Institusi Pendidikan Berupaya Tanamkan Integritas kepada Anak Didik

GENERASI PENERUS BANGSA: Pelajar SD dan SMP berpartisipasi dalam seremoni peringatan Hardiknas di Kemendikbudristek pada Kamis (2/5).

Survei penilaian integritas (SPI) pendidikan oleh Komisi Pemberantasan Korupsi (KPK) membuahkan hasil yang tidak menggembirakan. Dari skala 1 sampai 5, skornya hanya 2 atau masuk kategori korektif. Sebenarnya seperti apakah upaya sekolah dan perguruan tinggi menanamkan nilai-nilai antikorupsi terhadap anak-anak didik?

 

SD Muhammadiyah 2 Peneleh, Surabaya, sudah menyemai nilai integritas dan karakter baik kepada para siswanya. “Branding kami sekolah adab,” ujar Kepala SD Muhammadiyah 2 Peneleh Choirotur Rosyidah kepada Jawa Pos Jumat (3/5).

Sekolah, menurut dia, punya program Pendekar Muda. Itulah akronim dari pendidikan karakter SD Muhammadiyah 2. Ada sembilan nilai penting di sana. Salah satunya adalah kejujuran. Siswa diajarkan nilai tauhid bahwa Allah Maha Melihat dan Maha Mengetahui. Jadi, siswa tidak boleh berbohong karena Tuhan pasti akan mengetahuinya.

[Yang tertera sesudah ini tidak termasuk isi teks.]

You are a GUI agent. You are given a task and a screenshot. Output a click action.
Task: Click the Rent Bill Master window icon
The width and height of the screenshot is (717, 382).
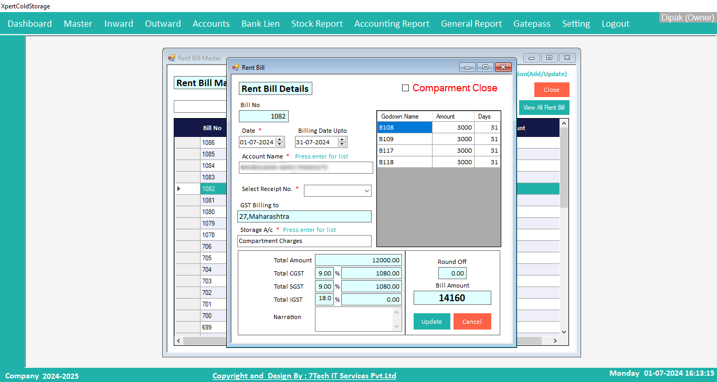click(171, 58)
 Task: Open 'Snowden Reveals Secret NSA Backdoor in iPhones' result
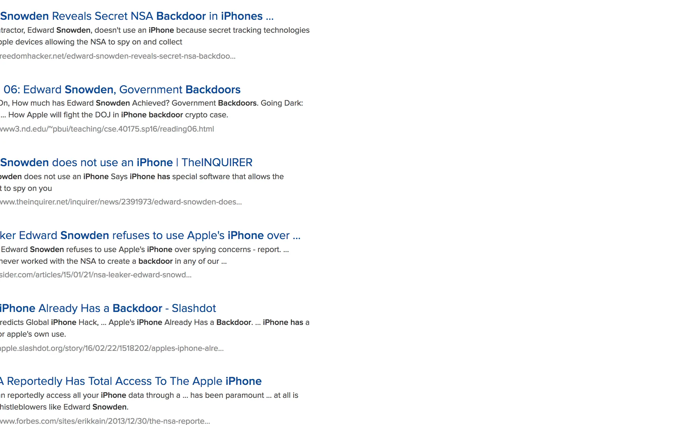(137, 16)
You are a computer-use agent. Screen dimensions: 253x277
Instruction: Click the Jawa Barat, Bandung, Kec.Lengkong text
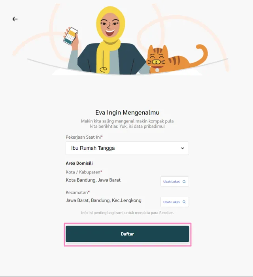(104, 200)
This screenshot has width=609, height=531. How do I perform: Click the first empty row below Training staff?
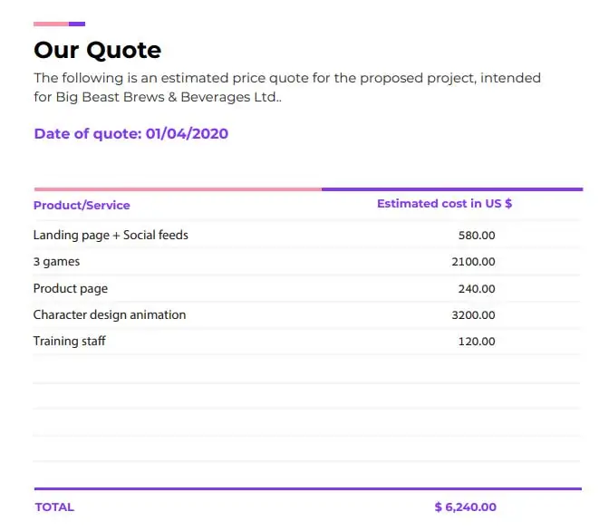[306, 370]
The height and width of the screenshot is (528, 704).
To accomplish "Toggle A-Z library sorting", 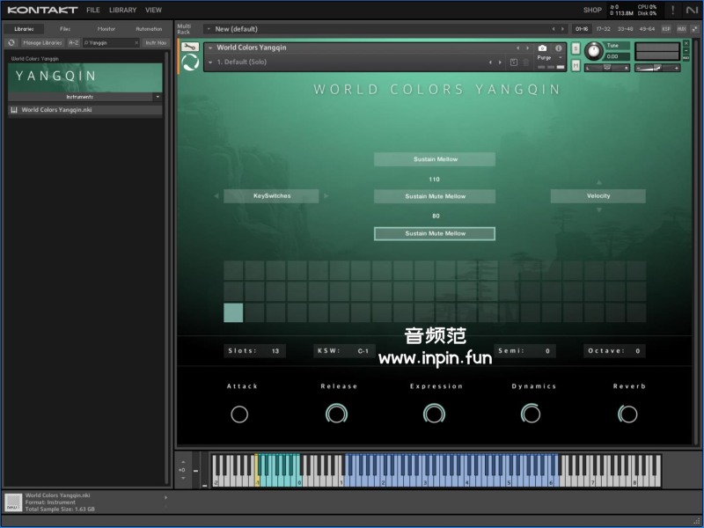I will (x=74, y=42).
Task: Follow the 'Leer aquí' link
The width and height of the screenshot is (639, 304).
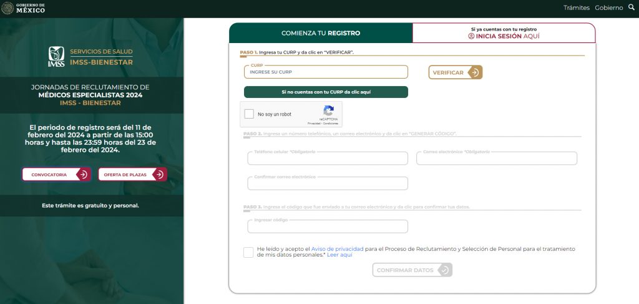Action: (339, 255)
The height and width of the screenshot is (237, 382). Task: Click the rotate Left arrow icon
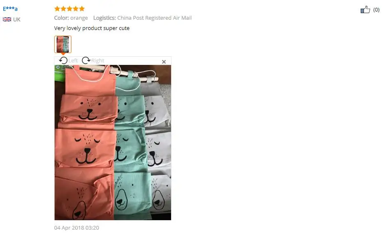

Berkata jujur lebih baik walaupun menyakitkan. Praktik paling umum adalah ketika siswa datang terlambat. Ketika ditanya alasannya, siswa harus berkata jujur. Tidak ada toleransi bagi siswa yang pandai membuat alasan atau mengarang cerita tentang keterlambatannya.

Bahkan, ketika datang terlambat karena bangun kesiangan, siswa harus berani menyampaikannya. Tidak perlu malu atau takut. Sebagai bentuk apresiasi terhadap kejujuran mereka, sekolah tidak memberikan hukuman. Siswa hanya diberi teguran dan harus bersedia memperbaiki diri.

Dari hal-hal sederhana seperti itu, Rosyidah dan guru-guru membangun karakter jujur para siswa. Selain kejujuran, para siswa diajarkan untuk tidak merundung siswa lain. Nilai-nilai utama sebagai sekolah adab selalu ditanamkan dalam diri para siswa. Perempuan asal Lamongan itu mengungkapkan bahwa sekolah memberikan sertifikat kepada para siswa yang sudah melakukan kebaikan.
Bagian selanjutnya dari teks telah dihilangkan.